Reproduce the listing lines between the line holding "At what coordinates should I click to accomplish: Expand" and the line holding "[1113, 522]", inclusive, substituting "Bank Transfer" for "Perfect Money" and leaving everything else unchanged. Output only those lines.
▶
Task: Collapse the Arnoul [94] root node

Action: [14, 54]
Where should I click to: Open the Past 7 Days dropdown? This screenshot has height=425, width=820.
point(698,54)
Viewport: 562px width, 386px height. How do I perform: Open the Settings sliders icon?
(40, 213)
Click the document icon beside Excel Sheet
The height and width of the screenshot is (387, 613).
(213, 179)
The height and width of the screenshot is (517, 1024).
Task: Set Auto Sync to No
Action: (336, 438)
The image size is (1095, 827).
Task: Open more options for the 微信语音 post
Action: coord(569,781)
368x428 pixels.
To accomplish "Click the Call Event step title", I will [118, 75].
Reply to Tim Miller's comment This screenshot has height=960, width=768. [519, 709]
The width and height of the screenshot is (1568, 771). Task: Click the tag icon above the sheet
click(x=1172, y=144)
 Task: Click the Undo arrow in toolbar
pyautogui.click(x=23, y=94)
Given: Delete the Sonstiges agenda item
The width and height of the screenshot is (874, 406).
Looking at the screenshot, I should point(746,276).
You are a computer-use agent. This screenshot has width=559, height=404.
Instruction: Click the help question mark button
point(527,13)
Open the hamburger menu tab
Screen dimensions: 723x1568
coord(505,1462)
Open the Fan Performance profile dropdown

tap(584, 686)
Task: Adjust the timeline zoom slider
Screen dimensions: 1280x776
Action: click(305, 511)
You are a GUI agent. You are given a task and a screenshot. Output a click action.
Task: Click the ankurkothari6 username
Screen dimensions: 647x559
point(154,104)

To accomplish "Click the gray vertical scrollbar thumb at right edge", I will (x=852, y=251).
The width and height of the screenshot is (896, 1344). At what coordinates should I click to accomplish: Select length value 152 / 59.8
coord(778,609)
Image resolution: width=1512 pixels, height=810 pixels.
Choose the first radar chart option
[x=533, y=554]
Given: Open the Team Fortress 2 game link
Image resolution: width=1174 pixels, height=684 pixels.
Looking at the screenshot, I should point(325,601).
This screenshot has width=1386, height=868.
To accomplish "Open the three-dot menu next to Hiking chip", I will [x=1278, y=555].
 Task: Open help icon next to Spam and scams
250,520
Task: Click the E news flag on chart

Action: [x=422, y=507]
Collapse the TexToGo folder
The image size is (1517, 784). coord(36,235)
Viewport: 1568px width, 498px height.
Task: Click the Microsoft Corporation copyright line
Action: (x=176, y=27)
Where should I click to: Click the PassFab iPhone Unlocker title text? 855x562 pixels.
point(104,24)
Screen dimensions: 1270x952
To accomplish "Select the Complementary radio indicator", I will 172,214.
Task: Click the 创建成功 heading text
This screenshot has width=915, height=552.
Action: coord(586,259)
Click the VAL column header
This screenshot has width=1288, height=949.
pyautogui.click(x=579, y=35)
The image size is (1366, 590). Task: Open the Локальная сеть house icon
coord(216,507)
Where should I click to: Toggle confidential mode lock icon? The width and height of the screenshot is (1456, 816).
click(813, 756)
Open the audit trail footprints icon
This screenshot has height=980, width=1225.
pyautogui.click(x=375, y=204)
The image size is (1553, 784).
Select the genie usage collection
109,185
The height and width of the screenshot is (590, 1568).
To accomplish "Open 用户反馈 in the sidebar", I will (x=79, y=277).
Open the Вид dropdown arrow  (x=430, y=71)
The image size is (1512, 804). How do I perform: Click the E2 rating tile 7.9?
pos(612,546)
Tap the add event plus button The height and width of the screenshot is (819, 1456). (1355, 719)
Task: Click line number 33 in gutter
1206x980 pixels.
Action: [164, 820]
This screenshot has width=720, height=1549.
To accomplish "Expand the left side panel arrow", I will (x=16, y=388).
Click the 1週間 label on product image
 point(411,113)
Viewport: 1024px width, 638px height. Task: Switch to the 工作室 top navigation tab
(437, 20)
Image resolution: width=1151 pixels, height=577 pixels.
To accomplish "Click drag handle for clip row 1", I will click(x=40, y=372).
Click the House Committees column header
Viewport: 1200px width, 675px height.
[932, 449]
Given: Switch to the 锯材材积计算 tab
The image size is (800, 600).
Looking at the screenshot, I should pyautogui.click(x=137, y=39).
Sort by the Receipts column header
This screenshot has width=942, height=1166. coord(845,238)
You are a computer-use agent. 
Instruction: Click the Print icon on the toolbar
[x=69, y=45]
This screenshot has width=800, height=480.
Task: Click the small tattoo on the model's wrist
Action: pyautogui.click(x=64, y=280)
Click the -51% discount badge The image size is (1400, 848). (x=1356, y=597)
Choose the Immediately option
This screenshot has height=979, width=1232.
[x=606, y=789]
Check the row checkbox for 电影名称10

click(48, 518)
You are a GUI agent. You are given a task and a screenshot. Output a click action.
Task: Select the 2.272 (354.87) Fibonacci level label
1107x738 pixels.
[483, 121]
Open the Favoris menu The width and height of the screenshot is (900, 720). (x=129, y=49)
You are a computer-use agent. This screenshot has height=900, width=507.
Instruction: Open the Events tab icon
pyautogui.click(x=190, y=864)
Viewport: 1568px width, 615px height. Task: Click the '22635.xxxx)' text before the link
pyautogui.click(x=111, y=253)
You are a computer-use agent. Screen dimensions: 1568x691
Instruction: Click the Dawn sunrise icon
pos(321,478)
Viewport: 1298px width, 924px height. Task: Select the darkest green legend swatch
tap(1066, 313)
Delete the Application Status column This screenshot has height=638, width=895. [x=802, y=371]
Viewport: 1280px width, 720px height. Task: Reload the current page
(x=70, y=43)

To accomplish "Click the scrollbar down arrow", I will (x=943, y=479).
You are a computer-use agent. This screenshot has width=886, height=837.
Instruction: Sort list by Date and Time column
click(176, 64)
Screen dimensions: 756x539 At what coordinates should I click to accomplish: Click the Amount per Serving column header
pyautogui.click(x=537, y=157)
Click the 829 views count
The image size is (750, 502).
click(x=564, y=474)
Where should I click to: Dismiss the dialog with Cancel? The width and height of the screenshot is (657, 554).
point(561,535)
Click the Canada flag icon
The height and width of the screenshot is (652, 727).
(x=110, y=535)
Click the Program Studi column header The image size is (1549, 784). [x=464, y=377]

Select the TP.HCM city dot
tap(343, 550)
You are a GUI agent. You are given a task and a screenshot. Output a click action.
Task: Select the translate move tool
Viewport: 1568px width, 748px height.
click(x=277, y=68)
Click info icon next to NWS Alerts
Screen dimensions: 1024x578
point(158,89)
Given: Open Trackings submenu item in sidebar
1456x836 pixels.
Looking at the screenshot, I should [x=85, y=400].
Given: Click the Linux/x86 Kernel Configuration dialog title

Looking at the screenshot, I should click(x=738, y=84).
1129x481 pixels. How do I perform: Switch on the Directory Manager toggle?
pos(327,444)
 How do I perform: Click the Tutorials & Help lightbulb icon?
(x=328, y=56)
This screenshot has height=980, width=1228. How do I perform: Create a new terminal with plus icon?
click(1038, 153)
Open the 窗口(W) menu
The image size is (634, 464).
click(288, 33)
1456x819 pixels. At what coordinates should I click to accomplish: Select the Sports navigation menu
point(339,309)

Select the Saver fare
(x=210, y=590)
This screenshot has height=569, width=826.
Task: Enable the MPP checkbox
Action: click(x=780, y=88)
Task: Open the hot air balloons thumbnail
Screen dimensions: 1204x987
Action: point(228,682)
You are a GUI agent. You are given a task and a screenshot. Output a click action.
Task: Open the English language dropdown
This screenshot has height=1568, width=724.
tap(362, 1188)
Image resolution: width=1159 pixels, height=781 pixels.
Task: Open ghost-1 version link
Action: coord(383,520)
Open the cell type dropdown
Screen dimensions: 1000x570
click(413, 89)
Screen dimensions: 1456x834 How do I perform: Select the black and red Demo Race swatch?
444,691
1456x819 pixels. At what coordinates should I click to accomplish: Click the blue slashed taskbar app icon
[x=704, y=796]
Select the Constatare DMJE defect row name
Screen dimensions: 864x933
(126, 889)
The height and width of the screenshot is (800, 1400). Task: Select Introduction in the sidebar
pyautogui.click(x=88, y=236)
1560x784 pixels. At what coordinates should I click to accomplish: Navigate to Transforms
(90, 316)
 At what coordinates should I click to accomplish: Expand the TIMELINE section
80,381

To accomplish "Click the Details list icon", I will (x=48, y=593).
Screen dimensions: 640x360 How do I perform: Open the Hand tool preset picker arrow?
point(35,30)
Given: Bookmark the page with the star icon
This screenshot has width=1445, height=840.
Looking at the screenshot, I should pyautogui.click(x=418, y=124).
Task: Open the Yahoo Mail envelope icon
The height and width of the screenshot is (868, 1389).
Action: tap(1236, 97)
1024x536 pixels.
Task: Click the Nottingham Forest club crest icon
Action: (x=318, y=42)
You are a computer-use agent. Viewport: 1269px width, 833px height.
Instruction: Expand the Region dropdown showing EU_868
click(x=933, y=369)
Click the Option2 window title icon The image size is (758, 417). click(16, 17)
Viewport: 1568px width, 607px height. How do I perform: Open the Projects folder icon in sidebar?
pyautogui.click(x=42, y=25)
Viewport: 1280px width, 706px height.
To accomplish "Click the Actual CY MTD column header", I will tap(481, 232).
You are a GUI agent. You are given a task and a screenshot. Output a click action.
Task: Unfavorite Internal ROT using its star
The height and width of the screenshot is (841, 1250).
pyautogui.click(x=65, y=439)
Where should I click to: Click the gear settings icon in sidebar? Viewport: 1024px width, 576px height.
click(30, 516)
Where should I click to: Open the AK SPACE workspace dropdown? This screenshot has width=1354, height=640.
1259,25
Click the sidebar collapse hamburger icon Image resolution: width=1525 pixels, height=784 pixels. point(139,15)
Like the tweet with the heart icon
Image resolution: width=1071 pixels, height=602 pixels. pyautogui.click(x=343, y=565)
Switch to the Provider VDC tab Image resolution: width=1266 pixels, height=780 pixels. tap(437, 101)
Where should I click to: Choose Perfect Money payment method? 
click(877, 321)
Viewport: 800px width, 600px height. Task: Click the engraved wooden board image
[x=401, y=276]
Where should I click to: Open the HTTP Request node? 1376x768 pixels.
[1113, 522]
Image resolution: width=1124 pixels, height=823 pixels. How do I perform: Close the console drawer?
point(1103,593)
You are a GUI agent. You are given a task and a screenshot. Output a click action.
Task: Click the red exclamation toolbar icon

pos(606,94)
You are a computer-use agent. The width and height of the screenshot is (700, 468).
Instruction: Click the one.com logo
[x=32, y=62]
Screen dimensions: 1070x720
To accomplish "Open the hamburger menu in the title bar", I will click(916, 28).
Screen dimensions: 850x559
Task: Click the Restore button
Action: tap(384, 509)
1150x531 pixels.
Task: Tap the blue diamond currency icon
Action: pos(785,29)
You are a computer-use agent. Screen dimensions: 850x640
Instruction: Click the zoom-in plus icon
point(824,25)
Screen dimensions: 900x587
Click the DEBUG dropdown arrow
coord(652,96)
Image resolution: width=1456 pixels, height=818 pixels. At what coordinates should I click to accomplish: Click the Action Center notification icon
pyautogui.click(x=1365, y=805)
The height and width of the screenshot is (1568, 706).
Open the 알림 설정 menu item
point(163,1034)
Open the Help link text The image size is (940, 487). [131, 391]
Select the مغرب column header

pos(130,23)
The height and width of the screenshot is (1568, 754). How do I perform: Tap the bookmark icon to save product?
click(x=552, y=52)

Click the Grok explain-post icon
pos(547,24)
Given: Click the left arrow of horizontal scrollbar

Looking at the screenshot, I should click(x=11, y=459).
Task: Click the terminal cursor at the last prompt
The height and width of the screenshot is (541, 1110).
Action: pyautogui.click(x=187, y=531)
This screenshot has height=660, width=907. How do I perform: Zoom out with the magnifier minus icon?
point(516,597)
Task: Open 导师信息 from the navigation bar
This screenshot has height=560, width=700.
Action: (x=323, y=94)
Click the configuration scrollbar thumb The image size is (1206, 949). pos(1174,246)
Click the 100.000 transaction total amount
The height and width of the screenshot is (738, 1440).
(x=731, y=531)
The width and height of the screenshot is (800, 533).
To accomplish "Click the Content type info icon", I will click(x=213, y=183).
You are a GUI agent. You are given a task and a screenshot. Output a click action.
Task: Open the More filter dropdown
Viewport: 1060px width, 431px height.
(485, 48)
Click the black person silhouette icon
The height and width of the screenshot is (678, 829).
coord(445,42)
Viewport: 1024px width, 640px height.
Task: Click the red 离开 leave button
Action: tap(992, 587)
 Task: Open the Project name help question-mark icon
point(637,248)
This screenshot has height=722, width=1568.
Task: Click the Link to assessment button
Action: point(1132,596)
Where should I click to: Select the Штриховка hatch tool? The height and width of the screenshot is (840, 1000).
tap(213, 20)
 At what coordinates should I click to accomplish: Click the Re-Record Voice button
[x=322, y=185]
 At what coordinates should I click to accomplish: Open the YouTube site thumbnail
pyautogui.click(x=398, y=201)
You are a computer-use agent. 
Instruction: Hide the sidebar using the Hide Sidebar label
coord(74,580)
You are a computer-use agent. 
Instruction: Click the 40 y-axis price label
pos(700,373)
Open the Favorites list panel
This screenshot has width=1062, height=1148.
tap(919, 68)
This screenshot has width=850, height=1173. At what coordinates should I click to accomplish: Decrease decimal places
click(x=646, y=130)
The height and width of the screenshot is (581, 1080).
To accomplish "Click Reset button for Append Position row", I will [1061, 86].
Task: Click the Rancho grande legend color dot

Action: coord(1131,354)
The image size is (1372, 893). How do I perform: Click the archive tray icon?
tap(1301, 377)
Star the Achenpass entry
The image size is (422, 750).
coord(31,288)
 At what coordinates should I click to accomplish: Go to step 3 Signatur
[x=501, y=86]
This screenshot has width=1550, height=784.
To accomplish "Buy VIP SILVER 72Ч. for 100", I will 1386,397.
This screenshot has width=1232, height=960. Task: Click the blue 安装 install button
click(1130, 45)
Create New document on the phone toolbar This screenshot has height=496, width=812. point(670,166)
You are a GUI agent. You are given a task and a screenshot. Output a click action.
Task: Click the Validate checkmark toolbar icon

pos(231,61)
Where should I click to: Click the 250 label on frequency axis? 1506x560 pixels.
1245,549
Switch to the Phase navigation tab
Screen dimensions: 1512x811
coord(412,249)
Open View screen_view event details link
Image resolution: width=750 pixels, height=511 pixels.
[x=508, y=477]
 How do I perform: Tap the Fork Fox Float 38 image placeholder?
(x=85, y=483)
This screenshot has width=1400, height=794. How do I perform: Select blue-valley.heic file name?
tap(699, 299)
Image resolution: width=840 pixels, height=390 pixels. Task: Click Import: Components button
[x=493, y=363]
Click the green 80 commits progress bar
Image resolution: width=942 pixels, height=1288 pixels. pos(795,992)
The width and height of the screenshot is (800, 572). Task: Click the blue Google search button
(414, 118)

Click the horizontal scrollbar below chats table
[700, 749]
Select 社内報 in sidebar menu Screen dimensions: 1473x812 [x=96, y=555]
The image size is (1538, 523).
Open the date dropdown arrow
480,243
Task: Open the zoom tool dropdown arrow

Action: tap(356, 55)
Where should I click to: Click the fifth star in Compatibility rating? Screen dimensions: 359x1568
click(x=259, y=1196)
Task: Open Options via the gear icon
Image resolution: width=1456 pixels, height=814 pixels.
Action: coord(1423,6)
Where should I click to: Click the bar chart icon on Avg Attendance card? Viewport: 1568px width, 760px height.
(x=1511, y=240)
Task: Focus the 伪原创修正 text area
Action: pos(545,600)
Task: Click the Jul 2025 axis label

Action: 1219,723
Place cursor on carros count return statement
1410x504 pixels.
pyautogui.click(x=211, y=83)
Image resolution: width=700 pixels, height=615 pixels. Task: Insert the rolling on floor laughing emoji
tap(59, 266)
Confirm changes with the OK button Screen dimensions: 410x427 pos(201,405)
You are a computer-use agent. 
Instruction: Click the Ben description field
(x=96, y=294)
◀
- WRITTEN REPLY -
 At what coordinates should I click to accomplish: Expand the TIMELINE section
80,381

To accomplish "Click the Details list icon", I will (x=48, y=593).
Screen dimensions: 640x360 How do I perform: Open the Hand tool preset picker arrow?
point(35,30)
Given: Bookmark the page with the star icon
This screenshot has width=1445, height=840.
Looking at the screenshot, I should pyautogui.click(x=418, y=124).
Task: Open the Yahoo Mail envelope icon
The height and width of the screenshot is (868, 1389).
Action: tap(1236, 97)
1024x536 pixels.
Task: Click the Nottingham Forest club crest icon
Action: (x=318, y=42)
You are a computer-use agent. Viewport: 1269px width, 833px height.
Instruction: Expand the Region dropdown showing EU_868
click(x=933, y=369)
Click the Option2 window title icon The image size is (758, 417). click(16, 17)
Viewport: 1568px width, 607px height. How do I perform: Open the Projects folder icon in sidebar?
pyautogui.click(x=42, y=25)
Viewport: 1280px width, 706px height.
To accomplish "Click the Actual CY MTD column header", I will tap(481, 232).
You are a GUI agent. You are given a task and a screenshot. Output a click action.
Task: Unfavorite Internal ROT using its star
The height and width of the screenshot is (841, 1250).
pyautogui.click(x=65, y=439)
Where should I click to: Click the gear settings icon in sidebar? Viewport: 1024px width, 576px height.
click(30, 516)
Where should I click to: Open the AK SPACE workspace dropdown? This screenshot has width=1354, height=640.
1259,25
Click the sidebar collapse hamburger icon Image resolution: width=1525 pixels, height=784 pixels. point(139,15)
Like the tweet with the heart icon
Image resolution: width=1071 pixels, height=602 pixels. pyautogui.click(x=343, y=565)
Switch to the Provider VDC tab Image resolution: width=1266 pixels, height=780 pixels. tap(437, 101)
Where should I click to: Choose Bank Transfer payment method? 
click(877, 321)
Viewport: 800px width, 600px height. Task: Click the engraved wooden board image
[x=401, y=276]
Where should I click to: Open the HTTP Request node? 1376x768 pixels.
[1113, 522]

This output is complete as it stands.